Приблизительно так она и ответила. После недолгого молчания снова принялась откровенничать.
– Мы с Семочкой и Прошкой в одной школе учились, на одной деревенской улице жили. Хорошие они ребятишки, чистые, – неожиданно рассмеялвась. – Ухаживали за мной, соперничали, а когда я выбрала Семку, Прошка не ушел… Вот так!
Несмотря на скучную тривиальность ситуации – сентиментальная школьная любвишка выросла до настоящей любви – невзирая на несложившийся любовный треугольник. Романов с неслабеющим вниманием слушал исповедь женщины. Такое не в каждом романе прочитаешь, не в каждом кинофильме увидишь.
– Через несколько месяцев уеду к маме… Рожать… Нет, не подумайте чего, не боюсь – с удовольствием разрешилась бы в дивизионном госпитале – муж запретил даже думать… Страсть как не хочется оставлять Семенку одного. Слишком он азартный – всегда впереди всех. Далеко ли до беды?
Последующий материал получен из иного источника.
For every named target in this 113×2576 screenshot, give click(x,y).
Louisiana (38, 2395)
Снова – странная, если не сказать большего, откровенность! Ведь женщина впервые видит старшего лейтенанта и вдруг выложила все. И о «замужестве», и о беременности, и о своих страхах за жизнь супруга. Без малейшего намека на смущение. Одно из двух: либо стерильно чистая натура, либо талантливая артистка.
– Заболталась я, – поднялась Клавдия. – Семка ожидает, волнуется. Надо бежать… Рана не болит?
– В норме, – недовольно проскрипел ротный. Ему не хотелось, чтобы фельдшерица уходила. – Спасибо.
Клавдия будто подслушала желание раненного, отложила уже надетую на плечо санитарную сумку, присела. Помолчали. Говорить не о чем, все уже сказано. Ротный задумчиво смотрел на огонек керосиновой лампы, Клавдия разглаживала подол форменной юбки. Недавнее интересное общение переросло в тягостное чувство, когда и расставаться не хочется и дальнейшая беседа никак не склеивается.
– Отстань со своим интервью! – за пологом палатки послышался густой, недовольный голос. – Сам подумай, кто я такой, чтобы писать обо мне? Отставной козы барабанщик, зачуханный пехотный капитан, вечный комбат… Правильно говорю, Прошка, или неправильно?
В ответ послушное мяуканье сытого кота. Старшина знает легко воспламеняющийся нрав командира, боится возражать. Скажешь что нибудь не то – вкатит такую дыню, не сразу очухаешься. Острый с шершавинками язык капитана отлично знают не только в батальоне, но и в вышестоящих штабах. Отсюда и старшинское мурлыканье.
– Вот я и говорю: не трать на меня дефицитную пленку, не порть блокноты. Лучще поговори с сержантом Свиридовым – настоящий герой, без подделки. Скромняга, каких мало…
Тихий, едва слышный, мужской голос возразил.
– С солдатами уже общался – все они говорят о вас… Хорошо говорят – позавидуешь!… Ну, ладно, не хотите интервью, не надо, напишу статью без беседы. А вот сфотографироваться то можно? К чему это вас обязывает?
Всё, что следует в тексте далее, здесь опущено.